Through his art, Cage forced listeners to attend to the sounds around them, composed and incidental, a skill enriched by  mushroom hunting he believed . In one of the sections of his work, Indeterminacy (#113), he seems to make explicit this bond:

Music        and        mushrooms:
two        words        next        to        one
another        in        many        dictionaries.
Where        did
he        write        The        Three-Penny        Opera?
Now        he’s
buried        below        the        grass        at        the
foot        of        High        Tor.
Once        the        season
changes        from        summer        to        fall,
given        sufficient
rain,                                                    or        just
the        mysterious        dampness        that’s        in
the        earth,
mushrooms        grow        there,
carrying        on,
I        am        sure,
his        business        of        working        with
That        we
have         no         ears         to         hear         the
music         the         spores         shot         off
from         basidia         make         obliges         us
to         busy         ourselves         microphonically.

Cage explained how this passionate relationship started;

 “During the Depression, in California, I had no money.
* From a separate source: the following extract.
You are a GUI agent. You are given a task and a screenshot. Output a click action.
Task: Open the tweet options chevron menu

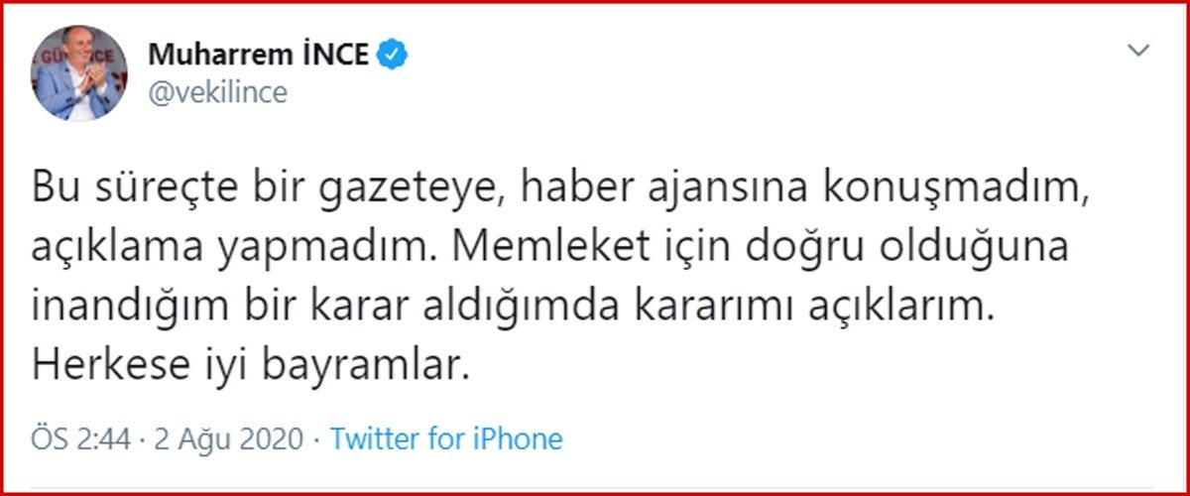click(x=1140, y=50)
I was living in Carmel and around my shack grew mushrooms, I decided they were edible and lived on them.”

An amateur mycologist, Cage taught a class on mushroom identification at the New School for Social Research, he revived the New York Mycological Society in 1962, and his extensive fungi collection, is now housed at the University of California, Santa Cruz. In assembling his co-authored book, The Mushroom book, Cage left the visual presentations of his writings to the Chinese I Ching system of chance, a common method of decision making when creating his art to foregrounding indeterminacy.

John Cage, The Mushroom Book
John Cage, “Mushroom Book, Plate X” (1972), lithograph, 22 1/2 x 15 inches each, Edition 51/75 (© John Cage Trust at Bard College)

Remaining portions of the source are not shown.